There is some collateral career damage - well, call it a setback - for two distinct groups of actors. Older actors, specifically those over 65, will be sitting on the sidelines for some time to come. Not only are productions rewriting plot lines that would have naturally included older characters, but the actors themselves are well-advised to keep themselves away from potentially risky, crowded environments.
The other group is the very young, children and teens under age 18. While this age group is less likely to contract the coronavirus or experience severe symptoms, they each come to set with a parent or guardian and require an on-set teacher, too. If a young actor were to be tested and possibly quarantined for an extended period on set, then all these extra people would have to be, too, and the costs and points of possible exposure to the virus go up. The hours per day on set are increasing with the extra precautions, but kids and teens are still limited to the same number of active work hours, potentially leaving too little time each day to shoot the necessary footage involving these young actors. Plus, kids and teens are likely have been exposed to more people who may have contracted Covid 19, considering the greater number of their personal interactions through extended family, friend groups, school population, sports or extra-curricular activity. Emancipated minors can be treated as adults without the extra supervision, but more often than not, the production will choose a more mature young adult to play a teen role, especially if the cast is to be quarantined prior to and/or during production.

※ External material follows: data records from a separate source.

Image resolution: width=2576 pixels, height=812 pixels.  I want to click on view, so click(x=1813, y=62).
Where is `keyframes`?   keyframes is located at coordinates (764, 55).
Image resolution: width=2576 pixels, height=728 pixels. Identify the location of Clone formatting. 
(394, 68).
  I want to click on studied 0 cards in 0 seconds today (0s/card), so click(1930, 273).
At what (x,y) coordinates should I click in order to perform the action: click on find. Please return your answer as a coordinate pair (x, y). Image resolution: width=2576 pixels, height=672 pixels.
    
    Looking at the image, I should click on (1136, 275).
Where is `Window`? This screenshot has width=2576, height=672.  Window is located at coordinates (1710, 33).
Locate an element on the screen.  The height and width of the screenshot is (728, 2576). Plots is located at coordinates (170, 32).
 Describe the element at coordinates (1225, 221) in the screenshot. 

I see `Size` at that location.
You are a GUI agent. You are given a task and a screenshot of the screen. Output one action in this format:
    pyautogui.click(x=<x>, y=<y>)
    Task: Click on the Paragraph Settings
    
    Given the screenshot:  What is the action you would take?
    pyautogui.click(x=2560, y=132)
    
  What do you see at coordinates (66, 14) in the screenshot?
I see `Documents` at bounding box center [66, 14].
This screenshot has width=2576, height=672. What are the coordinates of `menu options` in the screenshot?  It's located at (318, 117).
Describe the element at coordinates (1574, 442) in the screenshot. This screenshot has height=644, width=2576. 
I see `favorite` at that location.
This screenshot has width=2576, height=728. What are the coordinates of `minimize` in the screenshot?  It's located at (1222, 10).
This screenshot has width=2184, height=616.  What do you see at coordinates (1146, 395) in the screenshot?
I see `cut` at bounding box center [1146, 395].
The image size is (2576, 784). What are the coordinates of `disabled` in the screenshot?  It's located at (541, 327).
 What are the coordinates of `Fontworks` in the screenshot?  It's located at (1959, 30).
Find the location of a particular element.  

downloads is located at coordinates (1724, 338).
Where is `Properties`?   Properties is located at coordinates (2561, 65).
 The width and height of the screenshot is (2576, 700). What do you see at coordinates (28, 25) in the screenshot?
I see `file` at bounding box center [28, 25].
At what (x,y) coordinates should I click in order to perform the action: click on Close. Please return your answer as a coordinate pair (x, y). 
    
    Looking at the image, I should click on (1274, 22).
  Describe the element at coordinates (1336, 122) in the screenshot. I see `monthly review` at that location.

We’ll get through this “unprecedented time” (haven’t you grown to detest this phrase?!), but for many in the performing arts, 2020 will certainly be counted a lost year as they consider their careers. At least for those working in TV, film, and commercials, there are workable options. (The same can’t be said for those performing on stage, as they are presumably shut down completely until all this is OVER.) There’ll come the day when the crisis is declared past. Just watch productions gear up in response to months and months of pent-up demand! Until then, we and our creative friends will just have to think a little further outside the box. No doubt, plenty of us will find innovative ways to work within our restrictive Covid-induced bubble.